Provided text:
──────────────────────────────
Ransomware attacks on healthcare organizations may have life-or-death consequences
Ponemon Institute surveyed 597 IT and IT security professionals to understand how COVID-19 has impacted how healthcare delivery organizations (HDOs) protect patient care and patient information from increasing virulent cyberattacks, especially ransomware.
For the first time, this research shows that ransomware attacks on healthcare organizations may have life-or-death consequences. Nearly one in four healthcare providers reported an increase in mortality rate due to ransomware.
COVID-19 introduced new risk factors to HDOs
The onset of COVID-19 introduced new risk factors to HDOs, including remote work, new systems to support it, staffing challenges, and elevated patient care requirements. The research focuses on helping CIOs, CISOs, and healthcare risk executives understand the extent to which HDOs are being targeted and ascertain the impact of those attacks.
“Our findings correlated increasing cyberattacks, especially ransomware, with negative effects on patient care, exacerbated by the impact of COVID on healthcare providers,” said Dr. Larry Ponemon, chairman of the Ponemon Institute.
“We also analyzed steps that HDOs are taking to protect patient safety, data, and care operations to determine what is working since so many respondents have been victims of more than one ransomware attack.”
Impact of ransomware on healthcare
- Increase in mortality rate
- More complications from medical procedures
- Delays in procedures and tests that resulted in poor outcomes
- Upturn in patients transferred or diverted to other facilities
- Longer lengths of stay
“The combination of data breaches, ransomware attacks, and COVID-19 has created the perfect cybersecurity storm and worst two years on record for IT and security leaders in healthcare,” stated Ed Gaudet, CEO at Censinet.
“The Ponemon Research results are an urgent wake-up call for the healthcare industry to transform its cybersecurity and third-party risk programs or jeopardize patient lives.”
──────────────────────────────
Given entries:
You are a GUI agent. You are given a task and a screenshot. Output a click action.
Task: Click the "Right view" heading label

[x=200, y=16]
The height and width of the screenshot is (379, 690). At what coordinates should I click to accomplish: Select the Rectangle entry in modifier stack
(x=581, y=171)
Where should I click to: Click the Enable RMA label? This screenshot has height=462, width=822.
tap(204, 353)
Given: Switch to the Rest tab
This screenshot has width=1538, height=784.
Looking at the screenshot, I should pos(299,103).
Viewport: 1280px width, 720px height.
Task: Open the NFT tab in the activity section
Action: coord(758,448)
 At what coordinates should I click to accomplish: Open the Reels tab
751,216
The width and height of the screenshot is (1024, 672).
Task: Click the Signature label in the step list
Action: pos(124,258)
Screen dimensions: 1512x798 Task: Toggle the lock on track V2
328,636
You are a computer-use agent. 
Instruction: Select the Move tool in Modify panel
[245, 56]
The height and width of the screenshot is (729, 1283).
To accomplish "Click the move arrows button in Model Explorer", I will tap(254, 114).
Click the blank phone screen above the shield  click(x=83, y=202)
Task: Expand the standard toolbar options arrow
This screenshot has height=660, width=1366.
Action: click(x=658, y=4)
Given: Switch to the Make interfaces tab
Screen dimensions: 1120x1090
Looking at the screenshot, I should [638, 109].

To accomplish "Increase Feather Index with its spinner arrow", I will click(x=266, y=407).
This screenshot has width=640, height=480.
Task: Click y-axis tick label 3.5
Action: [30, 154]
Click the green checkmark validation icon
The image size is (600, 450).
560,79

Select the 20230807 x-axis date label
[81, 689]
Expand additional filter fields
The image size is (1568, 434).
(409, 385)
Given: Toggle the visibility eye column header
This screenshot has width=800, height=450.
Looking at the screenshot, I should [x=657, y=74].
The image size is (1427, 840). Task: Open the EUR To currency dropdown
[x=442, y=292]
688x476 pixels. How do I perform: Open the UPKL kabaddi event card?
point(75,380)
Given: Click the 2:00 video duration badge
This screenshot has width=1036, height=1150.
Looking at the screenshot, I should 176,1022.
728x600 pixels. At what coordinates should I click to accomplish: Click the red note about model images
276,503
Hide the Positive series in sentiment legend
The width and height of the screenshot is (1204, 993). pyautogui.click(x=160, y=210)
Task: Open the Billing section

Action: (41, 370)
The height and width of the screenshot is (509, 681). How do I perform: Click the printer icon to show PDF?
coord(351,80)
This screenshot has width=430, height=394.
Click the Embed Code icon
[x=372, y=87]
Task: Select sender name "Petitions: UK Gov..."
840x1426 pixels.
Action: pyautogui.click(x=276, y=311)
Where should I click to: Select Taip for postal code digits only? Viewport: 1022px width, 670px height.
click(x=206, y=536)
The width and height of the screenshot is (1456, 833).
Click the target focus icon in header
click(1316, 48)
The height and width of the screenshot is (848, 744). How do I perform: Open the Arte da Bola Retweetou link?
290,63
──────────────────────────────
Exercise requirements:
A: Answer these questions from the article on ransomware in healthcare, each on its own line:
(i) How many professionals did the Ponemon Institute survey, and what kind of professionals were they?
(ii) What position does Ed Gaudet hold?
(iii) What share of healthcare providers reported an increase in mortality rate due to ransomware?
B: For each statement, say yes or no according to the article on ransomware in healthcare, and quote the words from it that decide the answer.
(i) Larry Ponemon is chairman of the Ponemon Institute.
(ii) The research is aimed mainly at helping patients protect their own information.
(iii) Remote work is named as one of the new risk factors COVID-19 introduced to HDOs.

Answer section:
A:
(i) 597 IT and IT security professionals
(ii) CEO at Censinet
(iii) Nearly one in four

B:
(i) Yes: "Dr. Larry Ponemon, chairman of the Ponemon Institute"
(ii) No: "The research focuses on helping CIOs, CISOs, and healthcare risk executives understand the extent to which HDOs are being targeted and ascertain the impact of those attacks."
(iii) Yes: "The onset of COVID-19 introduced new risk factors to HDOs, including remote work"